Education in Clark County has also seen some improvements, Kluck said. A 24-hour, seven-day-a-week daycare center near the Clark County Industrial Park is being built for working parents. Ouachita Baptist University received a $54,000 grant for a “Gateway” project to make the university more visible from Arkadelphia’s main thoroughfares. Henderson State University is expanding its nursing program and building the Charles D. Dunn Student Recreational Center. Peake Elementary School received a $3,000 grant for the purchase of playground equipment and outdoor tables. The Gurdon School District is building the Cabe Auditorium.

Health care has also improved, Kluck said. Amity received an ambulance and housing for it. A physician was hired to work at a clinic in Gurdon. United Way funds the Kindergarten Roundup each year for vaccinations.

The completion of The Gardens and the groundbreaking of the Sommersett subdivisions in Arkadelphia are steps toward housing improvements.

Under the leadership goals, Kluck pointed out that a Boys and Girls Club is being researched, and the idea of the CCSP has been taken to Iraq for developing cities.

Tourism goals have also been accomplished, with the announcement of a county tourism center in Caddo Valley. A hiking and biking trail near DeGray Lake is being researched, and county organizations and leaders are helping fund the Roundabout Artist Tour in October.

The plan and its results so far have been “the most significant since 1960,” Kluck said. “This is the first time I have seen the community come together and seen universities work so closely together.”

Bill Wright, advisory member to the Economic Development Corp. of Clark County and president of Clark County Industrial Council, spoke to the legislators about the EDCCC. He gave them the “short version” of the body’s purpose.

“It’s brought us together,” he said, but with no money, no funding and no support, it is hard to bring prospective industries to the county. Thanks to the work of volunteers who came together earlier this year to speak with prospects, “we’re getting looked at.” However, he said, because of the way the EDCCC’s ordinance was written, “there is little wiggle room for projects” and securing industrial prospects to come to the county.

“I think there need to be some amendments,” he said. Under the current ordinance, the EDCCC cannot legally withhold any information about where tax funds are spent.

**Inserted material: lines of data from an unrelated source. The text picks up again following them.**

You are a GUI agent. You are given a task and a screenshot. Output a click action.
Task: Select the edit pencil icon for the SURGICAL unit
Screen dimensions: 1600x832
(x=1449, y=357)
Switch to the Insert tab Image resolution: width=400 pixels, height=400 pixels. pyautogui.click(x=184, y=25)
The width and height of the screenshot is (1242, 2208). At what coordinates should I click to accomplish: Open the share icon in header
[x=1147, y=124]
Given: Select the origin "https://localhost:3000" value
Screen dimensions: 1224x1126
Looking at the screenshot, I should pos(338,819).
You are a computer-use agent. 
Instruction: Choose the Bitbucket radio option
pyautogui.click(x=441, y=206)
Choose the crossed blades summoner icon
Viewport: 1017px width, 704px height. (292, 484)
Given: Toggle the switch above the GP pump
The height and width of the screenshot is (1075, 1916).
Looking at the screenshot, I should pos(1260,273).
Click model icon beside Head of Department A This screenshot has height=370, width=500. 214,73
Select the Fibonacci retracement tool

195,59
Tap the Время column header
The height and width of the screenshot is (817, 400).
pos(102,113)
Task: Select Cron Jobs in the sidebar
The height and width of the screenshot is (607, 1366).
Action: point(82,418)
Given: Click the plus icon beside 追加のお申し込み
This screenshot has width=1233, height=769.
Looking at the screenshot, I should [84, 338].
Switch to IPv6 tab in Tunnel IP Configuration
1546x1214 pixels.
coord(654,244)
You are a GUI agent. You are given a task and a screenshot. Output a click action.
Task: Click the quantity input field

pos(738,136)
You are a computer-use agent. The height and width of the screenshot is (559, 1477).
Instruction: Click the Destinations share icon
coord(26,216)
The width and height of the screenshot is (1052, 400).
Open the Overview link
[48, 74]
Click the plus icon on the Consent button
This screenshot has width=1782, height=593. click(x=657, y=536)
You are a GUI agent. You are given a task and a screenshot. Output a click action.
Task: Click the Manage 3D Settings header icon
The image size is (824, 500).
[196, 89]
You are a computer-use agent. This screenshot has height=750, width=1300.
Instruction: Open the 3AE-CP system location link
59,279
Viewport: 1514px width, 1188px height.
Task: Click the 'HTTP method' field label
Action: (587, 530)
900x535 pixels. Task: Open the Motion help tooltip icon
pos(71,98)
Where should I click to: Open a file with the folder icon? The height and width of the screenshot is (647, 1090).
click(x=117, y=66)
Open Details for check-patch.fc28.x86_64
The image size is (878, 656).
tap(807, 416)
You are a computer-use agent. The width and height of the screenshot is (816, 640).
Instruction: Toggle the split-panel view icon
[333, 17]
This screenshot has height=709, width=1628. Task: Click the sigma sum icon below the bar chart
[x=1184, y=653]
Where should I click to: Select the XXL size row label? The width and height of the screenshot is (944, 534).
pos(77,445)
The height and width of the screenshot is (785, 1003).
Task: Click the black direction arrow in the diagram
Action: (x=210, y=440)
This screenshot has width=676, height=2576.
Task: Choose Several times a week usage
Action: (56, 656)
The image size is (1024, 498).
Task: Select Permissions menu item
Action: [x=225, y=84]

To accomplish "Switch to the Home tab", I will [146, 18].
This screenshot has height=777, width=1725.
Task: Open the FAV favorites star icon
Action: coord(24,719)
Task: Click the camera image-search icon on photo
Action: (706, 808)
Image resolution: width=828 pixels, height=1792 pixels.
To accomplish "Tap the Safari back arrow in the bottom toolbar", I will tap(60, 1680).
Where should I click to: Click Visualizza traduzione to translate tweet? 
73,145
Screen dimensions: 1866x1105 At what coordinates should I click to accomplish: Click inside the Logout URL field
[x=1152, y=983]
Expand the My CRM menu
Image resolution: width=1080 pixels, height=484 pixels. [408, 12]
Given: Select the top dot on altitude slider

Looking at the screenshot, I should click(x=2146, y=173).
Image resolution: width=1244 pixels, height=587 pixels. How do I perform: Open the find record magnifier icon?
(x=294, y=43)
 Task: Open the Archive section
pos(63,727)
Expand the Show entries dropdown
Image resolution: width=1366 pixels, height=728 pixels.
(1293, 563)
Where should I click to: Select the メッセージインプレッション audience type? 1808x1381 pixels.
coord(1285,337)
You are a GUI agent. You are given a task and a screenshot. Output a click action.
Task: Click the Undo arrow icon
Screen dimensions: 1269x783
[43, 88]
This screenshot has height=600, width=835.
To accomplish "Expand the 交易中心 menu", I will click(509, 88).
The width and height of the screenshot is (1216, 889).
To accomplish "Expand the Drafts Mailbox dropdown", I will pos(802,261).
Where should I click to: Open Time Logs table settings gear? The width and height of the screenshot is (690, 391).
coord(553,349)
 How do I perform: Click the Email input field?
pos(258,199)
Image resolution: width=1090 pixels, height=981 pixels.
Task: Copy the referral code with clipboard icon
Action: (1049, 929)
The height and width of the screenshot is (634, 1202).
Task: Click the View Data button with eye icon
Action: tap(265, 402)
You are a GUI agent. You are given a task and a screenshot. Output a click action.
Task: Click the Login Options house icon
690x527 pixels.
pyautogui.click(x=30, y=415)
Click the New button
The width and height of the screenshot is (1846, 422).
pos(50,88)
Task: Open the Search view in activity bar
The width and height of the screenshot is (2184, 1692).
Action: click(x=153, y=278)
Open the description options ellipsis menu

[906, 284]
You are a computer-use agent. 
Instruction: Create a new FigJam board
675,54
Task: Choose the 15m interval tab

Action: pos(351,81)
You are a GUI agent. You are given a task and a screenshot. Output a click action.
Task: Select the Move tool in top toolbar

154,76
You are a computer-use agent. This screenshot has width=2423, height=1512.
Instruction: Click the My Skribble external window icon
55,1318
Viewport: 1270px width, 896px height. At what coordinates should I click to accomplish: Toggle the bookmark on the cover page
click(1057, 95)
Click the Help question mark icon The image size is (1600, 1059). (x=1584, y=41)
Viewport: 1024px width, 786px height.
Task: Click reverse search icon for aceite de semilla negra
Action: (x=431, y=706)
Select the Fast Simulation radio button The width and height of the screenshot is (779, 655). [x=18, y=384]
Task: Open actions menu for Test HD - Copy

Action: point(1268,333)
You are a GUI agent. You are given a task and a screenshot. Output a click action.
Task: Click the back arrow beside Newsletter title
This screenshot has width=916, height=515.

State Rep. Tommy Dickinson, chairman of the Agriculture, Forestry and Economic Development board, asked Wright about the declining population despite having two universities. “Generally, you will see development in towns with just one university. Why not here?”

Wright replied, “We’re victims of being south of Little Rock – we really don’t know … this is a great community. It’s a shame, but we did slip.”

Dickinson asked if there is any future for OBU having a forestry program, with Clark County being in the timberlands region of the state.

Kluck replied that it has been a concept, but there is no real plan in the future.

The legislators meet again today at Henderson to discuss highway improvements.